Exercise input ▸
━━━━━━━━━━━━━━━━━━━━

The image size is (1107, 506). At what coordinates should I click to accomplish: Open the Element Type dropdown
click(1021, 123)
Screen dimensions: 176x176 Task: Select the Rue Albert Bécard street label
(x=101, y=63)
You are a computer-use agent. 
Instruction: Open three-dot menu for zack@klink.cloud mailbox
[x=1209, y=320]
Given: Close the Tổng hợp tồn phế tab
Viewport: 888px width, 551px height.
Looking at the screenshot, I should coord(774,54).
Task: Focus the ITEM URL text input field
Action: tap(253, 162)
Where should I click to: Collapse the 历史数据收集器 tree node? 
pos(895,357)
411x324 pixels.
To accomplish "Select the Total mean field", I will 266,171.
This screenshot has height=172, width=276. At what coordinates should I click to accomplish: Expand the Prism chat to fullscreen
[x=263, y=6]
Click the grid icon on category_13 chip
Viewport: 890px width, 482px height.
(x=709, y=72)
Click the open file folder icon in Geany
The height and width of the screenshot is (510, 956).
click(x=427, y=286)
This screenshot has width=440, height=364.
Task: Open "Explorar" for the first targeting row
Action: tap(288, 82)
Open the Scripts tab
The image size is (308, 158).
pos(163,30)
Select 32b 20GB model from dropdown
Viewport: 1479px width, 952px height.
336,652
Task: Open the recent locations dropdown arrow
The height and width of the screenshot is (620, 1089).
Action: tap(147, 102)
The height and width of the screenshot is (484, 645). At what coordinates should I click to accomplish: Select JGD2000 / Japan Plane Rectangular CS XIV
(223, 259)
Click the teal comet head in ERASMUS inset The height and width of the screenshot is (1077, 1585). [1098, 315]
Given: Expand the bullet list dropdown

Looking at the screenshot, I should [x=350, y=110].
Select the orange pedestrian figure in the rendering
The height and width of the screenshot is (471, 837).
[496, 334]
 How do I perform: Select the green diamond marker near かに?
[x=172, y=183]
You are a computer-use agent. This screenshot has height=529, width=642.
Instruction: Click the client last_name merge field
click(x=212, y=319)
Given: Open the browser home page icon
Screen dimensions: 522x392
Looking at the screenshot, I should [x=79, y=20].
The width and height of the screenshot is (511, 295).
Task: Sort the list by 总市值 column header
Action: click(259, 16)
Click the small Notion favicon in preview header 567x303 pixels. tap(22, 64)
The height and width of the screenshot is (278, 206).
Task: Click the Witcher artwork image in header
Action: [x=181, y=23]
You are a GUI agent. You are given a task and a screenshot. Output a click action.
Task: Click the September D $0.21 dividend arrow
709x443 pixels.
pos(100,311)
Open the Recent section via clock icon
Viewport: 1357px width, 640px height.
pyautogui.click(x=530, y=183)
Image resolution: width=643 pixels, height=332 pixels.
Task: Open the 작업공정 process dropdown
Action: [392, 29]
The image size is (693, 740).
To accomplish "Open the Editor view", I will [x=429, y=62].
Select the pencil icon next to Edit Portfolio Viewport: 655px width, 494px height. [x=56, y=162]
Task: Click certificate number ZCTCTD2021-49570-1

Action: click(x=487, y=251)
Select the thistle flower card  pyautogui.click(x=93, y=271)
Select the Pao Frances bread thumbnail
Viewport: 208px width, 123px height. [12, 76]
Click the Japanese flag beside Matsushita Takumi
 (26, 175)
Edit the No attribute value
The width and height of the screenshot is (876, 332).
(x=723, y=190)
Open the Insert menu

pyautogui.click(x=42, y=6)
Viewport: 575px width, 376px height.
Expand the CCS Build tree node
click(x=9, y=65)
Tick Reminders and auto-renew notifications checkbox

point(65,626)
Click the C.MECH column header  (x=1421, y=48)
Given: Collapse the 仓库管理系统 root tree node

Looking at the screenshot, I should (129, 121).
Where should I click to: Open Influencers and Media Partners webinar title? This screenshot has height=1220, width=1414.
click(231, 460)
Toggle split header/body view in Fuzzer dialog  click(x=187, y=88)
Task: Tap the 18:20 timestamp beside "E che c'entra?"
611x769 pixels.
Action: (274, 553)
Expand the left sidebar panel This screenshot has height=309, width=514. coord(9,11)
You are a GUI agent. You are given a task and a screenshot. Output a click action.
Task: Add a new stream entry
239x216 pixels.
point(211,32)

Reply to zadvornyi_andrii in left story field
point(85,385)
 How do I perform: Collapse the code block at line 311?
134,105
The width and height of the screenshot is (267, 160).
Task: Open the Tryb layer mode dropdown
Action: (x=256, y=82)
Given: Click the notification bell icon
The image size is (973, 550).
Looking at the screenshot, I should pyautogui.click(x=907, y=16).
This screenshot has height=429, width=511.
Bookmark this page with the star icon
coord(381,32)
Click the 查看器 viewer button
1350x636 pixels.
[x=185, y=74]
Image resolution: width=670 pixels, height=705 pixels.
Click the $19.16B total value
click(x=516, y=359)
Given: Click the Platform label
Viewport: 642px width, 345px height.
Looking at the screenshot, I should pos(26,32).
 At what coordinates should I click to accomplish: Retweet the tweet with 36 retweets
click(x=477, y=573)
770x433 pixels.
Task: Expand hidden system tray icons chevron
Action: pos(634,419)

━━━━━━━━━━━━━━━━━━━━

Directions ▸
The lines to copy run from the start of the records above through the line holding "Given: Close the Tổng hợp tồn phế tab"; give them exactly, both ends included, and nothing else.

Answer ▸
The image size is (1107, 506). At what coordinates should I click to accomplish: Open the Element Type dropdown
click(1021, 123)
Screen dimensions: 176x176 Task: Select the Rue Albert Bécard street label
(x=101, y=63)
You are a computer-use agent. 
Instruction: Open three-dot menu for zack@klink.cloud mailbox
[x=1209, y=320]
Given: Close the Tổng hợp tồn phế tab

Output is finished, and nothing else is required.